Re: Issues arising from not reparsing

From: Simon Pieters <simonp@opera.com>
Date: Mon, 26 Oct 2009 18:14:50 +0100
To: "Ian Hickson" <ian@hixie.ch>
Cc: "Henri Sivonen" <hsivonen@iki.fi>, "HTMLWG WG" <public-html@w3.org>
Message-ID: <op.u2e3i0n2idj3kv@simon-pieterss-macbook.local>
On Mon, 26 Oct 2009 11:21:49 +0100, Simon Pieters <simonp@opera.com> wrote:

> On Sun, 25 Oct 2009 12:03:19 +0200, Simon Pieters <simonp@opera.com>  
> wrote:
>
>> Further research
>>
>> We could rerun the same data collection but this time with "scripting  
>> enabled" so that we can get data for <noscript>, and also include  
>> <script> so we could get more accurate results than the regexp  
>> searches, in order to find out whether the double escape algorithm can  
>> be tweaked somehow for better compat or less complexity.
>
> <Philip`> zcorpan_:  
> http://philip.html5.org/data/cdata-containing-self-close-with-script.txt
> <zcorpan_> Philip`: thanks!
> <zcorpan_>  
> http://simon.html5.org/dump/cdata-containing-self-close-with-script.xml
> <zcorpan_> 884 occurrences for script


> I'll have a look at the script occurrences and see if I can come to any  
> conclusion.

Having looked at the first 125 occurrences with my compat hat on, I didn't  
come up with anything to change in the spec.
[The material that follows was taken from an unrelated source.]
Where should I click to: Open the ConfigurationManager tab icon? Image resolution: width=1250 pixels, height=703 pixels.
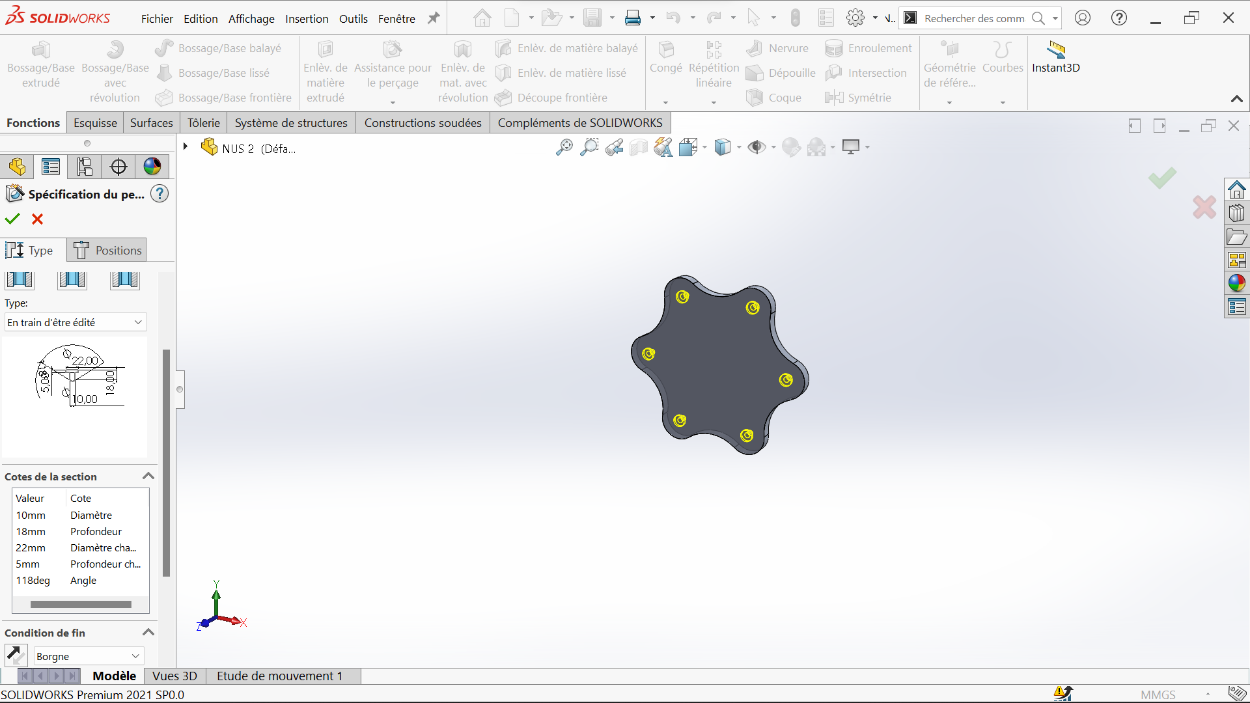[85, 166]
There are some pages doing something like

<script>
<!--
...
	document.write('<SCRIPT LANGUAGE=VBScript\> \n');
	document.write('...');
	document.write('</SCRIPT\> \n');
}
//-->
</script>

However it appears that all of those manage to close their outer escape  
properly (or not use <!-- at all).

Similarly with <\/script>; looking at  
http://philip.html5.org/data/script-open-in-escape.txt again there are no  
occurrences of <\/script> even though  
<script><!--d.w('<script><\/script>');</script> would match the regexp.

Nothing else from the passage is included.